I would not believe every word out of a politician. If Mr. Romney apologized and said so publicly, and the man is not alive to confirm that he did, those who hate Romney (such as Rod above) would not believe him. He had no choice but to say he can’t remember the incident. Also he was correct to say he did not remember it because it has no relevance, whether he apologized or not! Those who hate Romney (such as Rod above) will never understand or admit this fact.
Once again I invite those who think they are better than Romney, and who think they are without fault, to say so here publicly and to spill their guts about their past mistakes that they regret. Please use your real name and post a photo of yourself and tell us some wrong doings you did in your past that you are ashamed of doing. I made the challenge 6 days ago and thus far there has not been a single response.

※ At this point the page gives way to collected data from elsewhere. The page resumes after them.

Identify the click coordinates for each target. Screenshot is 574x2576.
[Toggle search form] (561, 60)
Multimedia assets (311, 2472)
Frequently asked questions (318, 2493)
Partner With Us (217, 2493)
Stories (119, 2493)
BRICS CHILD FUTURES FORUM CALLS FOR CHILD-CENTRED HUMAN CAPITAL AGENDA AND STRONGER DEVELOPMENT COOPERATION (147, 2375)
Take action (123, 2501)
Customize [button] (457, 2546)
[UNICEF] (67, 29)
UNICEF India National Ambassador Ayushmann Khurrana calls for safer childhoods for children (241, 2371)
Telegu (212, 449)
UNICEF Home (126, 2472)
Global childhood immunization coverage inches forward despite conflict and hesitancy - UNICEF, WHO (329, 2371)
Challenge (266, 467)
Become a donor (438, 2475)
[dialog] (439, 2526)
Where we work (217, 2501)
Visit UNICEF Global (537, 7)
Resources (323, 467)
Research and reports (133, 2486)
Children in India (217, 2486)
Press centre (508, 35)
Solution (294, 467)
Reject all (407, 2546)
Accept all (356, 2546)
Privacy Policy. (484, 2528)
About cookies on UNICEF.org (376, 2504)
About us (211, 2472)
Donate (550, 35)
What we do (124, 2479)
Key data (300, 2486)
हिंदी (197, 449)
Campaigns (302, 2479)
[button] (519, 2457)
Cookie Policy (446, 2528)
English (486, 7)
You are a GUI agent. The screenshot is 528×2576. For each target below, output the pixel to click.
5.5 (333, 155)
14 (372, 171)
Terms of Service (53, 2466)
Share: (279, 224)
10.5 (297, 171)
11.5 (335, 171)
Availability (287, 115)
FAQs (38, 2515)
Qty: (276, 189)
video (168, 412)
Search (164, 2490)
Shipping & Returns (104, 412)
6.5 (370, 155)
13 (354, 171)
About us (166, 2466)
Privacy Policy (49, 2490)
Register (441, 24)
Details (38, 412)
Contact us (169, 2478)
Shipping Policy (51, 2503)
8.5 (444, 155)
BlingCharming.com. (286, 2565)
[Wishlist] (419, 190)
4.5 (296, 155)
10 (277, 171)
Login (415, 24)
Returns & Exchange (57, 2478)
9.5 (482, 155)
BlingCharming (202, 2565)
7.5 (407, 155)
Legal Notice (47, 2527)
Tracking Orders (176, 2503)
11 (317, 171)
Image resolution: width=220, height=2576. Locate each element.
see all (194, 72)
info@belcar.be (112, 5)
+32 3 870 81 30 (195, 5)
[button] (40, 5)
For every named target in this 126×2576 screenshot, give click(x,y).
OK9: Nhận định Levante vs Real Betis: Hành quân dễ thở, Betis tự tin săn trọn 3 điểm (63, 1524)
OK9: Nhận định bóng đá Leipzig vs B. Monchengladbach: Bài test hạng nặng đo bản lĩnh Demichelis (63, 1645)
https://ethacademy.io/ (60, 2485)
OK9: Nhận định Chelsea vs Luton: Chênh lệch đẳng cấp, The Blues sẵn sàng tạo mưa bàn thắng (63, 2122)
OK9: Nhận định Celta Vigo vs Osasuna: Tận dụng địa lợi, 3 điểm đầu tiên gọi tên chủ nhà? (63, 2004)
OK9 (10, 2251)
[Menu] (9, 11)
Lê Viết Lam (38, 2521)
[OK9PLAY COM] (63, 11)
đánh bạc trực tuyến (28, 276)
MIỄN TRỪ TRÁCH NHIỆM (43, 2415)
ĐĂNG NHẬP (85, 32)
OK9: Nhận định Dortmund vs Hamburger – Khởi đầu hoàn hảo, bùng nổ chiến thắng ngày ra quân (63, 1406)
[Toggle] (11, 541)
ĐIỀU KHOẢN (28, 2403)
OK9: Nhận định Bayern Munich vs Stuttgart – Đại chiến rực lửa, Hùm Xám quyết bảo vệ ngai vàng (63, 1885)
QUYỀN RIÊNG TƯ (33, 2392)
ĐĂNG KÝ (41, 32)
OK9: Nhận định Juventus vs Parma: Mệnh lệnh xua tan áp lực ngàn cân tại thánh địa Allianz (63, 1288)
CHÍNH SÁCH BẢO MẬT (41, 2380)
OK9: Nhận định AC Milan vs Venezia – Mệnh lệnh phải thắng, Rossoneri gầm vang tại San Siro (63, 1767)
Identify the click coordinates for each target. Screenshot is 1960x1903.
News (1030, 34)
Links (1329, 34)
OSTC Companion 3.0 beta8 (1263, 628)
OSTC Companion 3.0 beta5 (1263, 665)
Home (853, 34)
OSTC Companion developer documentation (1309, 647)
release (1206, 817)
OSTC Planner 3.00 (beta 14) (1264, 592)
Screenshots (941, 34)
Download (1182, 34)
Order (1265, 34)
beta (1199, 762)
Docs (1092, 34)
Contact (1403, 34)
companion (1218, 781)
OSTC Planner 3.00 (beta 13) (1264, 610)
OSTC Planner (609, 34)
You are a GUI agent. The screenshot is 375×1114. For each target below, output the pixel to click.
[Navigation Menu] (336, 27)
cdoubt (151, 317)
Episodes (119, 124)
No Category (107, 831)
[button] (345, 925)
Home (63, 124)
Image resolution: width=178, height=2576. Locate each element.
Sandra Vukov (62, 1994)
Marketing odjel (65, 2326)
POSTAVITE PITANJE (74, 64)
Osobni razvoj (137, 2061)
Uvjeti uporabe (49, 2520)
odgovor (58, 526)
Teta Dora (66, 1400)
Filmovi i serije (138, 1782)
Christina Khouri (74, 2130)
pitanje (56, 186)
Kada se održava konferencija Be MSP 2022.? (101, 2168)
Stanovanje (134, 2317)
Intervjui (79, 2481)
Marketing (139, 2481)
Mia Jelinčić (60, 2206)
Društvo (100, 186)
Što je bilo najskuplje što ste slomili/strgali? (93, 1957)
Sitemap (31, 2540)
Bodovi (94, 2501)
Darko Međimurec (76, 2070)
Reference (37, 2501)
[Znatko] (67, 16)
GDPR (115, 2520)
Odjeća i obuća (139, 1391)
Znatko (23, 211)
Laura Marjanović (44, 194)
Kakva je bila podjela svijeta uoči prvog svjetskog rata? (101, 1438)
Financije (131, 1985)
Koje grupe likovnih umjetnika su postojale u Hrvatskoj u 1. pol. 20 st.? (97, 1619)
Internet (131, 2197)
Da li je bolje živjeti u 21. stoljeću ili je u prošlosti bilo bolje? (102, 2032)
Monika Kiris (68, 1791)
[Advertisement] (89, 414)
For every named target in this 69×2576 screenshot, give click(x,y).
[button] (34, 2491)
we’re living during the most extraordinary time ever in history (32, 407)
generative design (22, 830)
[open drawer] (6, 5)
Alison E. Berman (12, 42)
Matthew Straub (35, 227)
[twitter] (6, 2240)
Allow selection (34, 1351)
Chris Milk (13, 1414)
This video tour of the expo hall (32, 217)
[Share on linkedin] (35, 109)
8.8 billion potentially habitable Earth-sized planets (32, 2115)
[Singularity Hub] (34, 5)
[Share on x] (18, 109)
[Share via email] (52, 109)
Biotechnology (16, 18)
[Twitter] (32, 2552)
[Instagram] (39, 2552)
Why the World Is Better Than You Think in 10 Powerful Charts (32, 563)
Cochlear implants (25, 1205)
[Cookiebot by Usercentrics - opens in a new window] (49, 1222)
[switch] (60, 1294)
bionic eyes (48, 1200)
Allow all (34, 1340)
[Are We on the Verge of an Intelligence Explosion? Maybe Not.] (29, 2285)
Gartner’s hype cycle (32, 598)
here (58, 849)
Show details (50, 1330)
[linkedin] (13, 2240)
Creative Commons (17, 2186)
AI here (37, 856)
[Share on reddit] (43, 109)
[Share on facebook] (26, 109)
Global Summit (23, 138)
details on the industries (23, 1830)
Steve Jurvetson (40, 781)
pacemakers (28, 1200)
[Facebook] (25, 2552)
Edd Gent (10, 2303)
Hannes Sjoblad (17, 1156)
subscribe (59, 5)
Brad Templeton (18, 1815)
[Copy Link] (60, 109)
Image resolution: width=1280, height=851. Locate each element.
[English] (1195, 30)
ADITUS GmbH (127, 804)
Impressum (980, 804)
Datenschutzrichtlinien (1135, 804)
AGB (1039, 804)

Not a single response to my challenge above! Perhaps this article is too old and not read much now.
Thus, I present a challenge to those who run therumpus.net: Write an article and ask your readers who think they are better than Romney, and who think they are without fault and want to judge him, to spill their guts publicly about their past mistakes. Please ask the readers to use their real name and post their photo and tell us the most shameful things they did in their past. Perhaps this challenge can be used to show that one side of the political divide is morally superior to the other. To assist in that, please indicate your political party.
This could be bigger than Facebook!
I await, patiently.
One more thing, I suggest that the writer Steve Almond should be the one to write the article I am suggesting. He appears to think he is morally superior to Romney, and is judging him publicly, so I also suggest that Mr Almond be the first to present his most shameful acts to the public, complete with his photo, and his political party.
Again, I await, patiently.
Thank goodness he left the presidential stage. If not I was going to recommend bringing this excellent essay out again.